Saved entries
++++++++++++++++++++

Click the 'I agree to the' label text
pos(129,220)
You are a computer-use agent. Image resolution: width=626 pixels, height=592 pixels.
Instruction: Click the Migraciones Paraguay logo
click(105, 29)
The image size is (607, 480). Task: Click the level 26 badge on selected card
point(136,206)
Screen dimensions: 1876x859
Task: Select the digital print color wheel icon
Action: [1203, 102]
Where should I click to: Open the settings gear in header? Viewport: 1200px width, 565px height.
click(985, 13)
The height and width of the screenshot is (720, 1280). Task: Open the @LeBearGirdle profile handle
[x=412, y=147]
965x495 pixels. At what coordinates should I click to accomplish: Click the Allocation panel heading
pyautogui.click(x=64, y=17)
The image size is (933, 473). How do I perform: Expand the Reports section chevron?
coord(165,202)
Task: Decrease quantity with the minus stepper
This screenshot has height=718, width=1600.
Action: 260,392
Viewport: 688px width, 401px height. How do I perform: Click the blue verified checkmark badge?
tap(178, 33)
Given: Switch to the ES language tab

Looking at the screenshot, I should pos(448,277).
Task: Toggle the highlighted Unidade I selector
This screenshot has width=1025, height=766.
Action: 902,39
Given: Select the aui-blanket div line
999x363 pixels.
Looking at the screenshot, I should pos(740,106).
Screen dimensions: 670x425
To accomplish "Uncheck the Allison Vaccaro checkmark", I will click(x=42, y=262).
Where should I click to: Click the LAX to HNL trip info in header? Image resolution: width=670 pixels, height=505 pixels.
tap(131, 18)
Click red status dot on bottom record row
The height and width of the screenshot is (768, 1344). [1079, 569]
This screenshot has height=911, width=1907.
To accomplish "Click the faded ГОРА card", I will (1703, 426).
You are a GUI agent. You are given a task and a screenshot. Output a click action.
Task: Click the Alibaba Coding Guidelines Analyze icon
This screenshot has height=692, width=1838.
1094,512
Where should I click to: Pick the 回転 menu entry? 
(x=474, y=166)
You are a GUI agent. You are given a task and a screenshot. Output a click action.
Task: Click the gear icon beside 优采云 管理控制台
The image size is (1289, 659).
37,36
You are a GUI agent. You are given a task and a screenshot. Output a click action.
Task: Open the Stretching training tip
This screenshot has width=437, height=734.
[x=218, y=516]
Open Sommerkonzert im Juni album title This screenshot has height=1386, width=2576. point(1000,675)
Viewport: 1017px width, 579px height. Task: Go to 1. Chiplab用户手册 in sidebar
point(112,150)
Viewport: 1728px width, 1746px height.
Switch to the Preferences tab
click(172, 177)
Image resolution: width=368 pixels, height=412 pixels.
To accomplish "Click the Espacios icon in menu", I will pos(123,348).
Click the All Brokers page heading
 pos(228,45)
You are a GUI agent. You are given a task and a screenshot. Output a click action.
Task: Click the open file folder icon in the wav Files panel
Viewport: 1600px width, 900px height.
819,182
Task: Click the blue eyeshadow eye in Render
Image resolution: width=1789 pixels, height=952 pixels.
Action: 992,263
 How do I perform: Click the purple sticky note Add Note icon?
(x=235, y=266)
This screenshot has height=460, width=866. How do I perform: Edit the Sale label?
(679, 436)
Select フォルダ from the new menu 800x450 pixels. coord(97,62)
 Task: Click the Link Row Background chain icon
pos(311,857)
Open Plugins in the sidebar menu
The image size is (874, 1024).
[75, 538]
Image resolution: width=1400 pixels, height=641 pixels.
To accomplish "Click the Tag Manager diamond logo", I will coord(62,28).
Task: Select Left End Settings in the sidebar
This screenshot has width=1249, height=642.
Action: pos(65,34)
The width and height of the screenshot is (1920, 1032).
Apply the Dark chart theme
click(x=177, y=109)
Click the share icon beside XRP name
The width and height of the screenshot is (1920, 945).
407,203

++++++++++++++++++++

> What to work on: All of the lines above need to be given again exactly.

> Output of the exercise:
Click the 'I agree to the' label text
pos(129,220)
You are a computer-use agent. Image resolution: width=626 pixels, height=592 pixels.
Instruction: Click the Migraciones Paraguay logo
click(105, 29)
The image size is (607, 480). Task: Click the level 26 badge on selected card
point(136,206)
Screen dimensions: 1876x859
Task: Select the digital print color wheel icon
Action: [1203, 102]
Where should I click to: Open the settings gear in header? Viewport: 1200px width, 565px height.
click(985, 13)
The height and width of the screenshot is (720, 1280). Task: Open the @LeBearGirdle profile handle
[x=412, y=147]
965x495 pixels. At what coordinates should I click to accomplish: Click the Allocation panel heading
pyautogui.click(x=64, y=17)
The image size is (933, 473). How do I perform: Expand the Reports section chevron?
coord(165,202)
Task: Decrease quantity with the minus stepper
This screenshot has height=718, width=1600.
Action: 260,392
Viewport: 688px width, 401px height. How do I perform: Click the blue verified checkmark badge?
tap(178, 33)
Given: Switch to the ES language tab

Looking at the screenshot, I should pos(448,277).
Task: Toggle the highlighted Unidade I selector
This screenshot has width=1025, height=766.
Action: 902,39
Given: Select the aui-blanket div line
999x363 pixels.
Looking at the screenshot, I should pos(740,106).
Screen dimensions: 670x425
To accomplish "Uncheck the Allison Vaccaro checkmark", I will click(x=42, y=262).
Where should I click to: Click the LAX to HNL trip info in header? Image resolution: width=670 pixels, height=505 pixels.
tap(131, 18)
Click red status dot on bottom record row
The height and width of the screenshot is (768, 1344). [1079, 569]
This screenshot has height=911, width=1907.
To accomplish "Click the faded ГОРА card", I will (1703, 426).
You are a GUI agent. You are given a task and a screenshot. Output a click action.
Task: Click the Alibaba Coding Guidelines Analyze icon
This screenshot has height=692, width=1838.
1094,512
Where should I click to: Pick the 回転 menu entry? 
(x=474, y=166)
You are a GUI agent. You are given a task and a screenshot. Output a click action.
Task: Click the gear icon beside 优采云 管理控制台
The image size is (1289, 659).
37,36
You are a GUI agent. You are given a task and a screenshot. Output a click action.
Task: Open the Stretching training tip
This screenshot has width=437, height=734.
[x=218, y=516]
Open Sommerkonzert im Juni album title This screenshot has height=1386, width=2576. point(1000,675)
Viewport: 1017px width, 579px height. Task: Go to 1. Chiplab用户手册 in sidebar
point(112,150)
Viewport: 1728px width, 1746px height.
Switch to the Preferences tab
click(172, 177)
Image resolution: width=368 pixels, height=412 pixels.
To accomplish "Click the Espacios icon in menu", I will pos(123,348).
Click the All Brokers page heading
 pos(228,45)
You are a GUI agent. You are given a task and a screenshot. Output a click action.
Task: Click the open file folder icon in the wav Files panel
Viewport: 1600px width, 900px height.
819,182
Task: Click the blue eyeshadow eye in Render
Image resolution: width=1789 pixels, height=952 pixels.
Action: 992,263
 How do I perform: Click the purple sticky note Add Note icon?
(x=235, y=266)
This screenshot has height=460, width=866. How do I perform: Edit the Sale label?
(679, 436)
Select フォルダ from the new menu 800x450 pixels. coord(97,62)
 Task: Click the Link Row Background chain icon
pos(311,857)
Open Plugins in the sidebar menu
The image size is (874, 1024).
[75, 538]
Image resolution: width=1400 pixels, height=641 pixels.
To accomplish "Click the Tag Manager diamond logo", I will coord(62,28).
Task: Select Left End Settings in the sidebar
This screenshot has width=1249, height=642.
Action: pos(65,34)
The width and height of the screenshot is (1920, 1032).
Apply the Dark chart theme
click(x=177, y=109)
Click the share icon beside XRP name
The width and height of the screenshot is (1920, 945).
407,203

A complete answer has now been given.